Gamez worked as a bookkeeper, manager and supervisor for LVH. Gamez committed several overt acts in furtherance of the criminal enterprise. She confiscated the workers’ passports and knowingly submitted fraudulent payroll documents to LVH’s payroll company to make it possible for LVH to pay its workers only a very small fraction of the pay they were entitled to under their contracts for the many hours of physically demanding work they had done. She threatened workers with deportation if they did not continue to labor for LVH. Later, in an effort to mislead Department of Labor employees, she falsified payroll records and participated in preparing falsified reimbursement receipts and distributing them to H-2A workers.

Mendes worked as a supervisor and manager for LVH. In order to conceal aspects of the criminal enterprise from investigators, Mendes made false statements to federal investigators.

“For their own personal enrichment, Christina Gamez and her co-defendants illegally conspired to victimize Mexican H-2A workers who came to the United States to participate in the harvest of fruits and vegetables,” said Acting Special Agent in Charge Robert M. DeWitt of the FBI Miami Field Office. “Their actions are unconscionable.”

U.S. Attorney Roger Handberg for the Middle District of Florida furthered Clarke’s sentiment, saying, “Using coercive, deceptive and fraudulent practices to exploit individuals’ immigration status to engage in a pattern of forced labor for financial gain is appalling,” adding, “Thanks to the diligent work by our human trafficking task force partners, this criminal enterprise was stopped in its tracks.”

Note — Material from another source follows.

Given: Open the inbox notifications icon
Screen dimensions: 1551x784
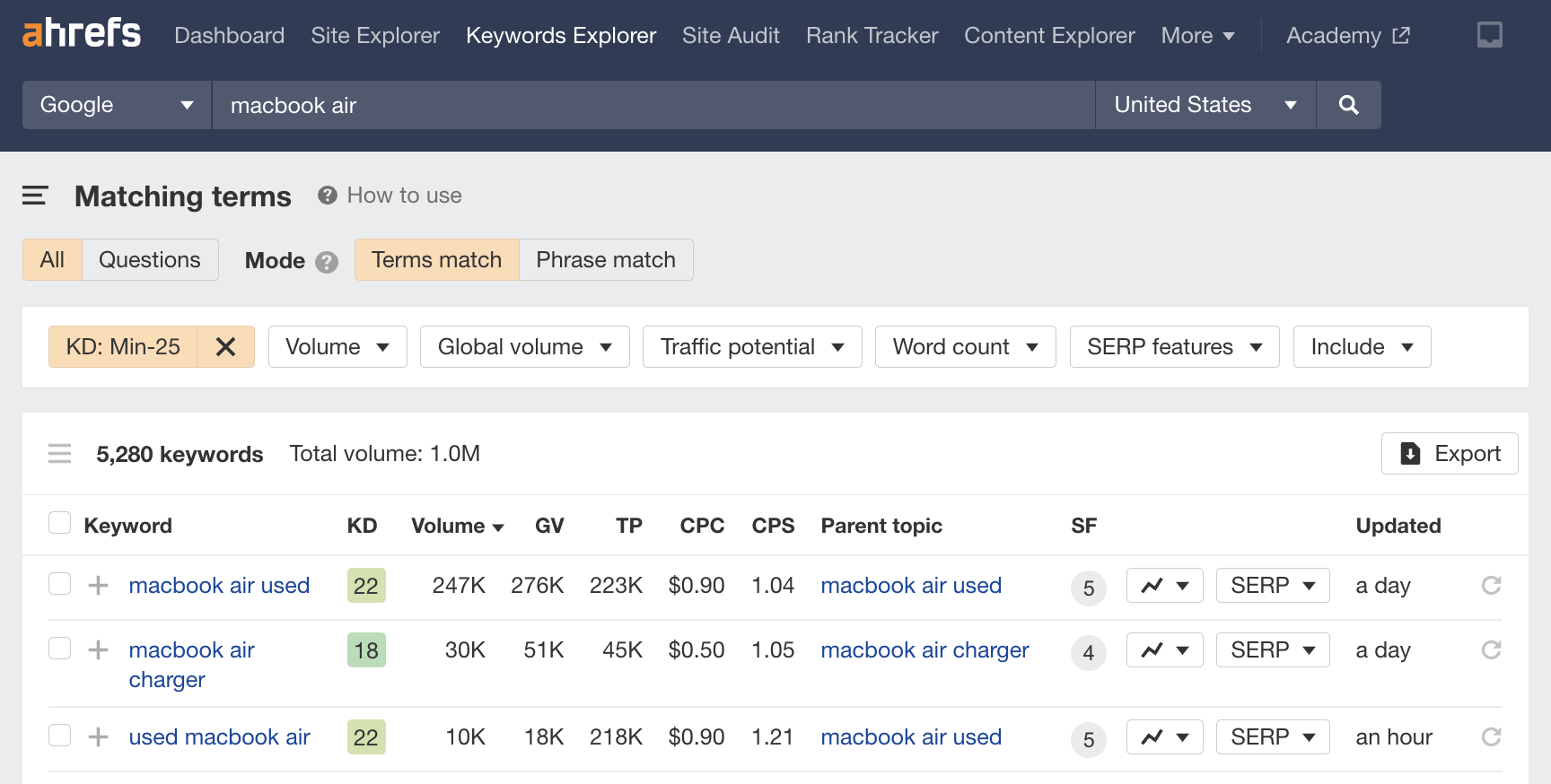Looking at the screenshot, I should [x=1489, y=35].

While this sentencing offers a measure of good news, there remains a vast and dark ocean of farm labor exploitation in the US, an ocean entrapping tens, if not hundreds, of thousands of immigrant workers in brutal working conditions including wage theft, harassment, assault, and forced labor.  Without careful oversight and labor rights enforcement, the current H2 visa program only offers already unscrupulous labor contractors and farm employers additional leverage to hold workers through fear and intimidation and force them to work against their will.  Only a system-wide prevention program, one that can match the scale of the abuses workers are experiencing by enlisting and empowering workers themselves as frontline monitors of their own rights, can stop the abuse before it begins.

The stories of workers entrapped in this latest forced labor operation serves as a tragic reminder that all too many farmworkers remain vulnerable to unchecked exploitation.  Stories like theirs are why the Coalition of Immokalee Workers began organizing for better pay and protections in the 1990s and pioneered the Fair Food Program over a decade ago.  Since then, the FFP has given tens of thousands of workers under its protections — including thousands of H2 workers — a real voice and dignity on the job.  

If we are to finally put an end to outrageous abuses in US fields once and for all, abuses like those detailed in the latest DOJ press release, we can’t hope to prosecute our way to a more modern, more humane agricultural industry.  Instead, food system leaders — from local farm owners to the multi-billion dollar brands that buy their produce — must use their immense power to embrace a program of enforceable human rights standards, monitored by workers themselves through effective and protected complaint systems and comprehensive audits, and backed by market consequences for those who continue to treat workers as disposable harvesting machines and not human beings with inalienable rights, a program like the Fair Food Program.  

The Fair Food Program is already protecting H2 workers on farms today.  Indeed, it is the only program doing so, and the only program built for the task.  The expansion of the Fair Food Program — requiring real commitment from retail food brands to the human rights standards they already claim to support — is urgently needed if we hope one day to put stories of debt bondage, assault, and wage theft in the food industry firmly behind us.